Risiko kanker serviks ditemukan dua kali lebih tinggi pada wanita dengan penyakit mental

Displasia derajat tinggi (karsinoma in situ) pada serviks uteri. Epitel abnormal meluas ke kelenjar mukus di kiri tengah. Penyakit ini dapat berkembang menjadi kanker invasif (karsinoma sel skuamosa) pada serviks. Kredit: Haymanj/domain publik

Wanita dengan penyakit mental, kecacatan neuropsikiatri, atau penyalahgunaan zat lebih kecil kemungkinannya untuk menjalani tes smear ginekologis untuk kanker serviks dan berisiko lebih dari dua kali lipat terkena penyakit ini. Temuan ini dipresentasikan dalam The Lancet Public Health oleh para peneliti dari Karolinska Institutet, yang menekankan pentingnya mendekati para wanita ini secara proaktif sebagai tindakan pencegahan terhadap kanker serviks.

Pada Mei 2020, WHO menyetujui strategi global untuk menghilangkan kanker serviks sebagai masalah kesehatan wanita. Bagian dari strategi tersebut adalah persyaratan bahwa 70 persen wanita melakukan skrining penyakit setidaknya sekali sebelum usia 35 tahun dan dua kali sebelum usia 45 tahun.

Menurut para peneliti, ketidaksetaraan perawatan adalah salah satu rintangan utama untuk tujuan ini.

“Penelitian kami mengidentifikasi kelompok berisiko tinggi yang memerlukan perhatian ekstra jika kita ingin berhasil menghilangkan kanker serviks,” kata salah satu penulis pertama studi Kejia Hu, peneliti postdoc di Institute of Environmental Medicine di Karolinska Institutet.
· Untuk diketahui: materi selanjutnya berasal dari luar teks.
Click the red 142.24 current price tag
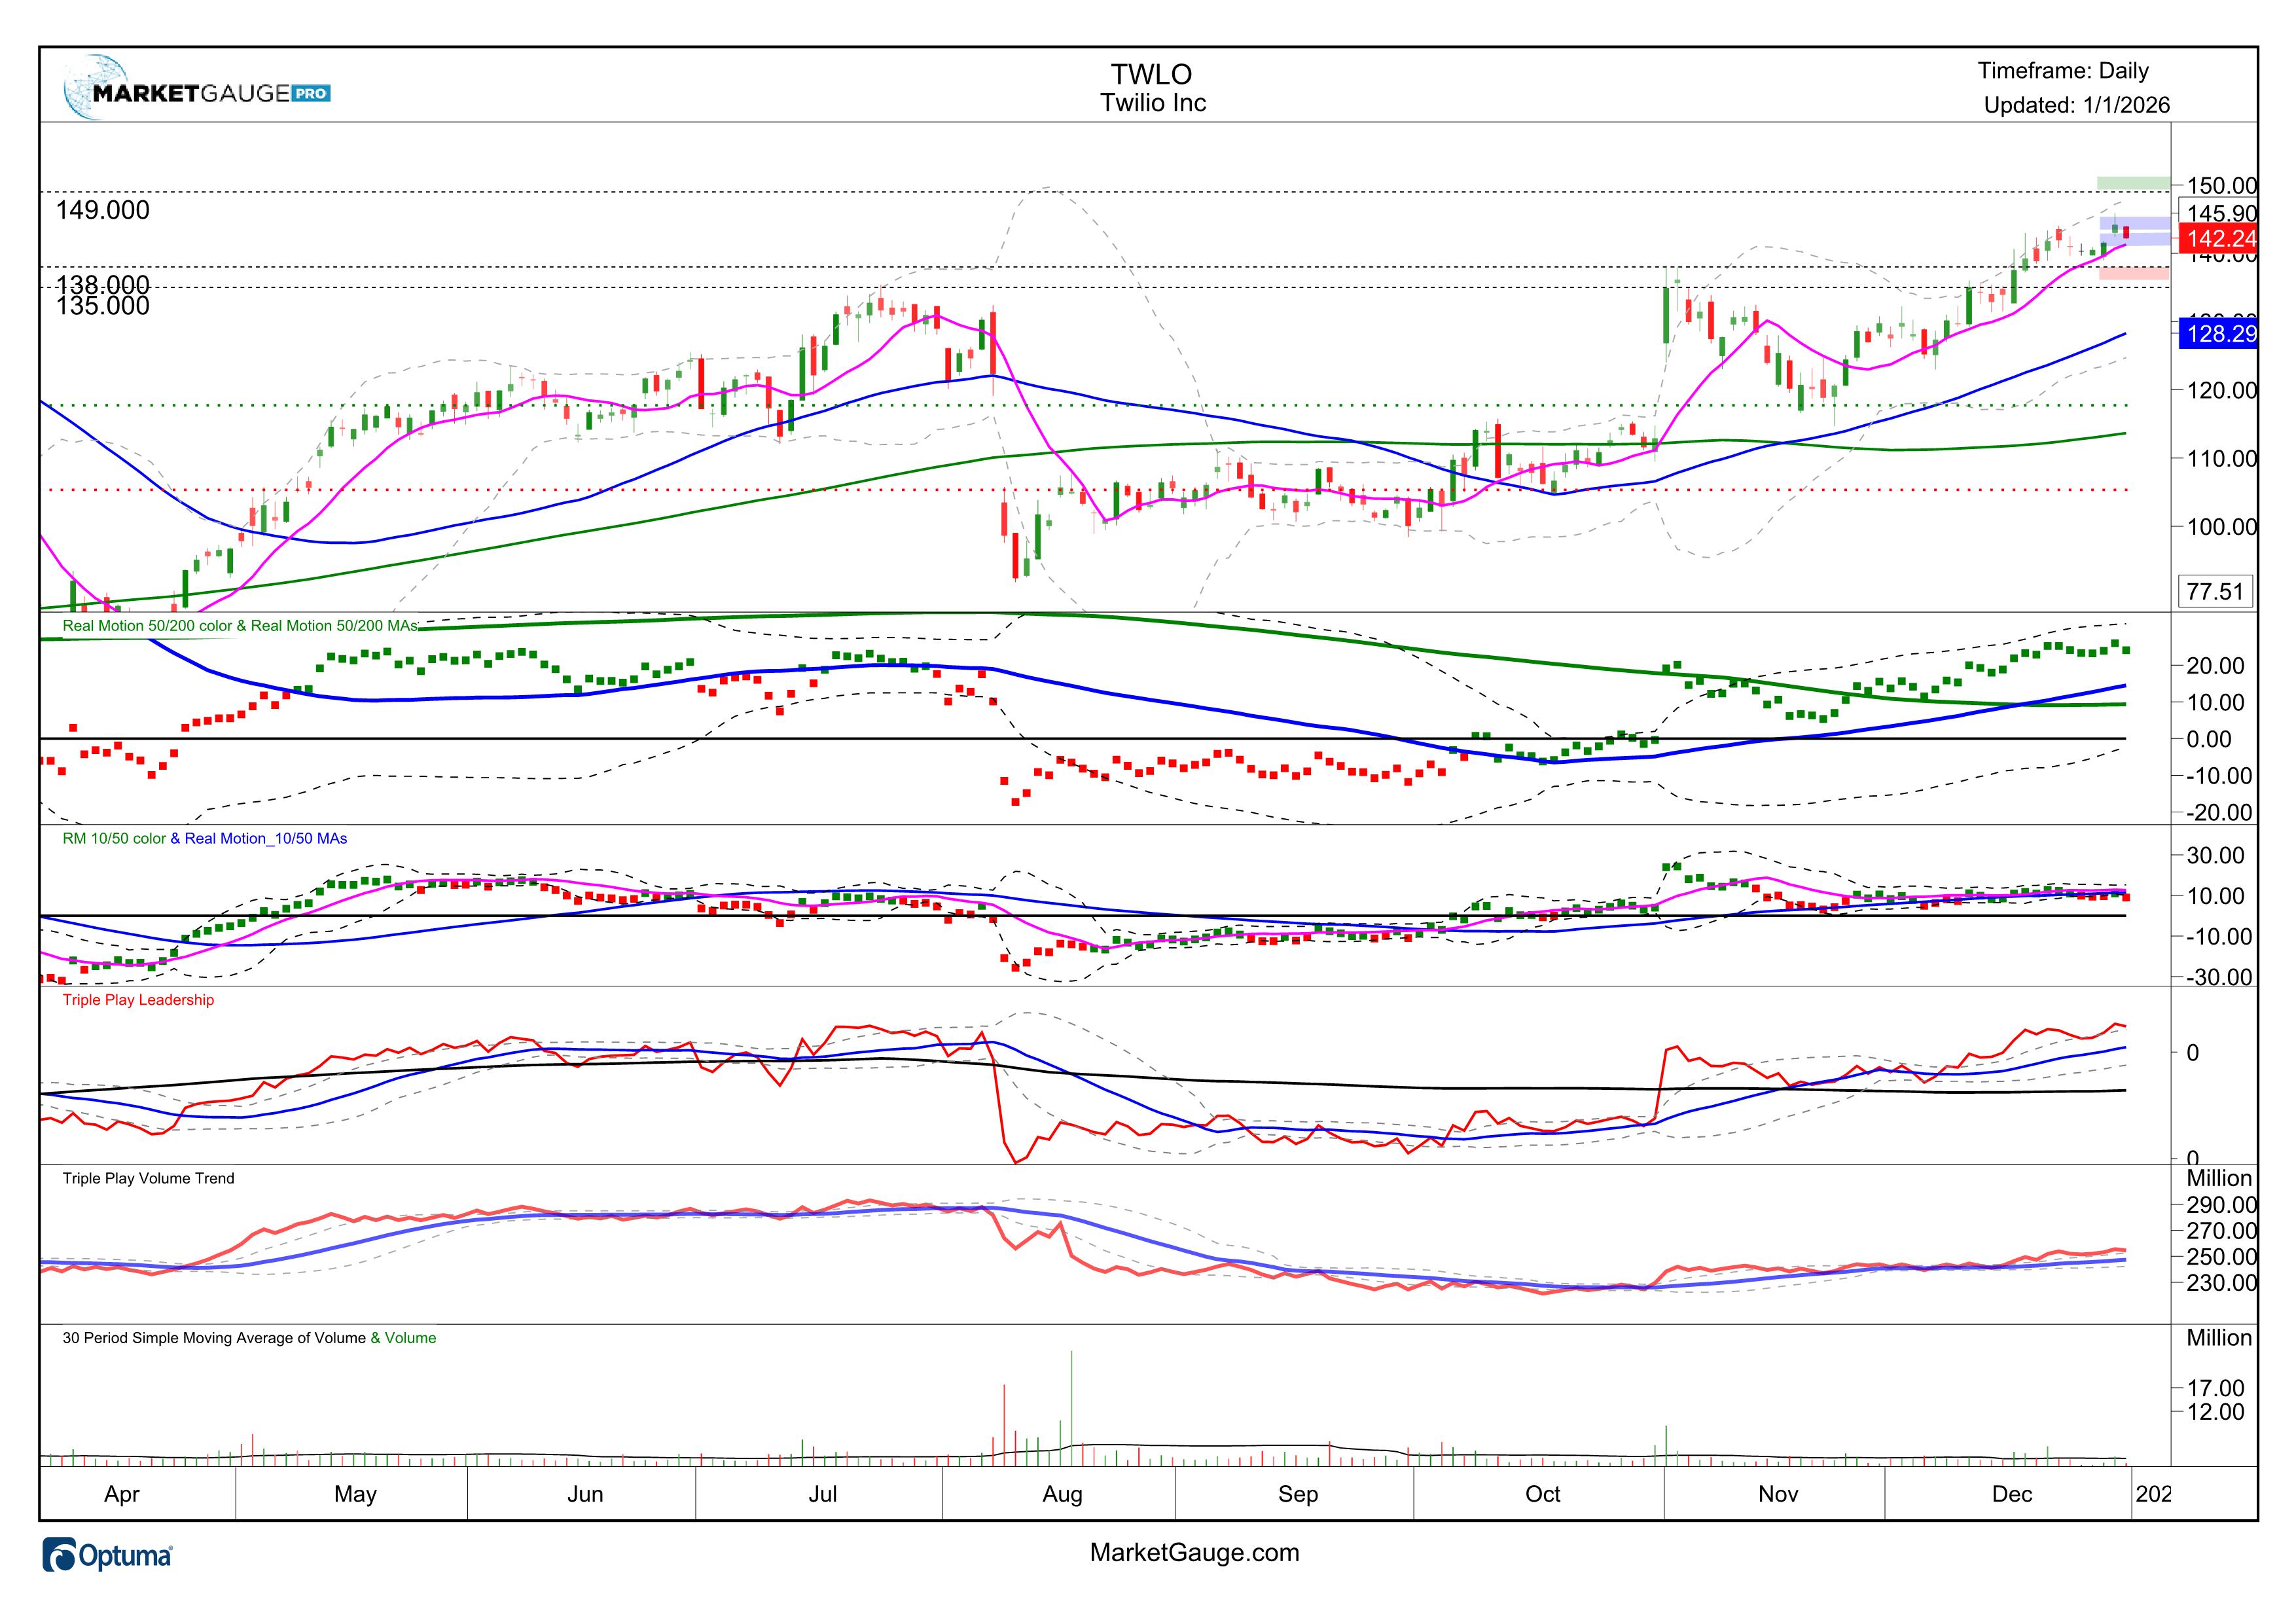 (2219, 238)
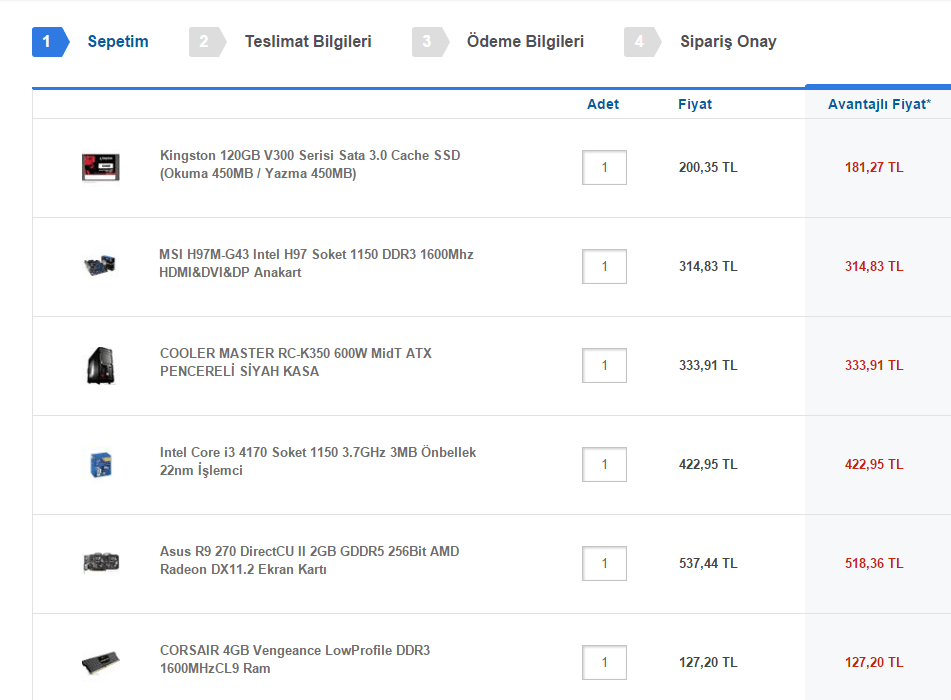Click the step 4 number badge
Image resolution: width=951 pixels, height=700 pixels.
point(639,42)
Studi observasi mencakup lebih dari empat juta wanita yang lahir antara tahun 1940 dan 1995. Dari populasi ini, para peneliti menghitung risiko kanker serviks dan lesi prakanker serviks serta partisipasi dalam program skrining kanker serviks, membandingkan wanita yang didiagnosis oleh spesialis dengan penyakit mental. , kecacatan neuropsikiatri, atau penyalahgunaan zat dengan wanita tanpa diagnosis tersebut.

“Hasil kami menunjukkan bahwa wanita dengan diagnosis ini lebih jarang berpartisipasi dalam program skrining pada saat yang sama karena mereka memiliki insiden lesi yang lebih tinggi di serviks,” kata Dr. Hu. “Dengan demikian kami menemukan bahwa mereka memiliki risiko dua kali lipat terkena kanker serviks.”

Peningkatan risiko diamati untuk semua diagnosis, tetapi asosiasi terbesar dicatat untuk penyalahgunaan zat. Wanita dengan penyakit mental harus dibuat lebih sadar akan perlunya menjalani pemeriksaan ginekologi secara teratur, menurut para peneliti:

“Ini akan menurunkan risiko kanker,” kata salah satu penulis makalah Karin Sundström, peneliti senior di Departemen Kedokteran Laboratorium, Karolinska Institutet. “Demikian pula, jika profesional kesehatan lebih sadar akan risiko kanker pada pasien ini, mereka dapat meningkatkan tindakan pencegahan dan mempertimbangkan bagaimana ini dapat diberikan kepada pasien yang berpotensi kurang terlayani.”

Kekuatan studi ini terletak pada ukuran kohort dan lamanya periode rentang waktu di mana para peserta dipelajari. Salah satu batasannya adalah para peneliti tidak memiliki data lengkap tentang faktor risiko lain untuk kanker serviks seperti merokok, kontrasepsi hormonal, dan penyakit menular seksual.

Informasi lebih lanjut: Kanker serviks invasif, lesi prakanker, dan partisipasi skrining serviks di antara wanita dengan penyakit mental di Swedia: studi observasi berbasis populasi, The Lancet Public Health (2023). www.thelancet.com/journals/lan … (23)00026-9/fulltext

Disediakan oleh Institut Karolinska

Kutipan: Risiko kanker serviks ditemukan dua kali lebih tinggi pada wanita dengan penyakit mental (2023, 23 Maret) diambil 24 Maret 2023 dari https://medicalxpress.com/news/2023-03-cervical-cancer-high-women- mental.html

Dokumen ini tunduk pada hak cipta. Terlepas dari kesepakatan yang adil untuk tujuan studi atau penelitian pribadi, tidak ada bagian yang boleh direproduksi tanpa izin tertulis. Konten disediakan untuk tujuan informasi saja.